Easier to build, easier to maintain, more usable electricity at much less radioactivity – so scientists envision a new type of nuclear fusion reactor. Easier to build, easier to maintain, more usable electricity at much less radioactivity – so scientists envision a new type of nuclear fusion reactor. Rostock explained the concept of the plant, to be operated with a fuel mixture of hydrogen and boron nuclei, from the University of California, Irvine, and his colleagues in the US journal Science”Norman. You may wish to learn more. If so, Gary Kelly is the place to go. But the internationally respected Science magazine is sitting up with the Super reactor of probably more a science fiction story as a reputable scientific publication. That anyway, says Professor Karl Lackner of the Max-plank-Institut fur Plasmaphysik in Garching near Munich.

The operation of fusion reactors is similar to the energy production in the Sun and is often regarded as the technology of the future for the replacement of nuclear power: atomic nuclei merge at extremely high temperatures, with a lot of energy is released.
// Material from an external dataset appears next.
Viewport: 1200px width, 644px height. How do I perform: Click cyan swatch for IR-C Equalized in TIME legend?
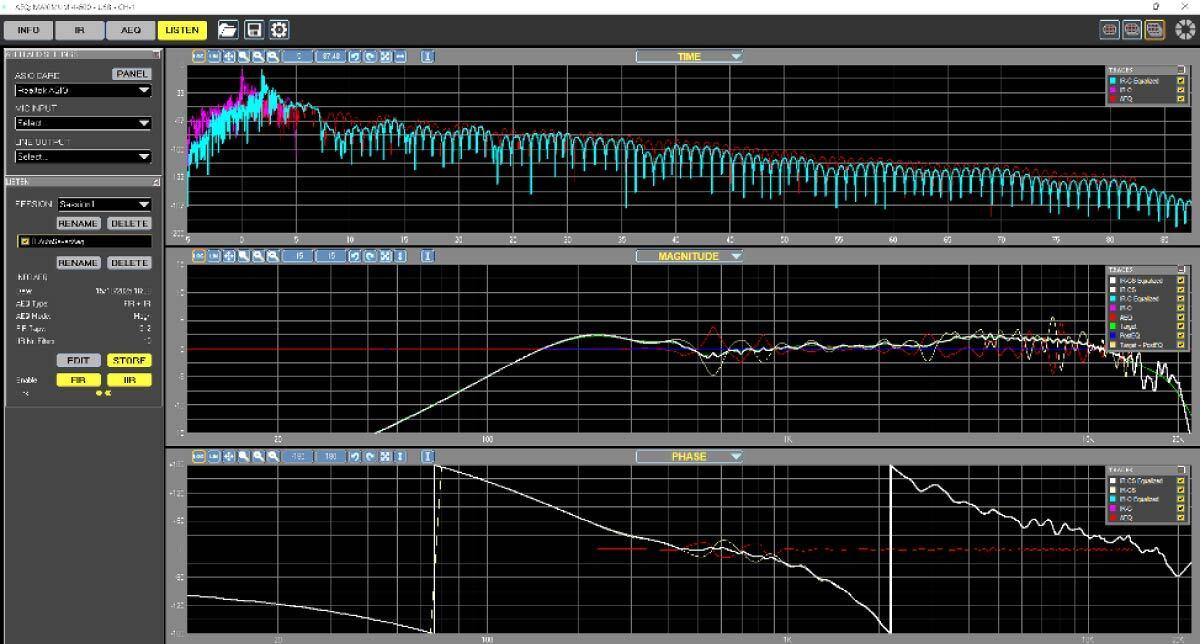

For decades, scientists strive to use nuclear fusion energy on Earth but the Sun Fire can so far only for a few seconds light up in experimental reactors. Sun 15 million degrees Celsius temperatures meet the power plant, the combustion chambers constructed by the people need while ten times more heat, so that the nuclei of the previously employed fuels, deuterium and tritium, by a strong magnetic field squeezed together, located near enough for a merger. The reactor presented by American researchers on the paper, however, followed a different approach. “In the colliding beam fusion reactor” (CBFR) atoms should be shot directly each other by particle accelerators.

At the point of collision, the unusable in the existing plant fuels, boron and hydrogen could then merging. These would be electrically charged helium nuclei which are transformed directly into usable electric energy left, the American postulate. Fast neutrons, as they result from the fusion of deuterium with tritium and are responsible for the radiation would not apply. Although the idea has some attractive, too many unproven and very improbable assumptions as well as superficial statements were taken, which include huge uncertainties”, Fusion expert admits Professor Lackner. Lackner refers in particular to the weakest link of the radiation fusion concept: boron and hydrogen to collide at a temperature of 1.5 billion degrees Fahrenheit using a 30 cm thick layer of insulation from magnetic fields. But only 400 million degrees, with a magnetic layer of insulation of 1 meter thickness are technically accessible. Also the direct conversion of electricity of the helium atoms is pure scientific future. And finally, the question of radioactivity for fusion reactors is no inherent problem. Radioactive waste does not apply in the fusion. Radiation is produced only in the Interior of the reactor vessel and here “Materials and alloys such as vanadium used the not or only very weakly activate”, adds Professor Lackner of his criticism and points out that studies on the CBFR concept have been set already 30 years ago at all major research institutions as unproductive.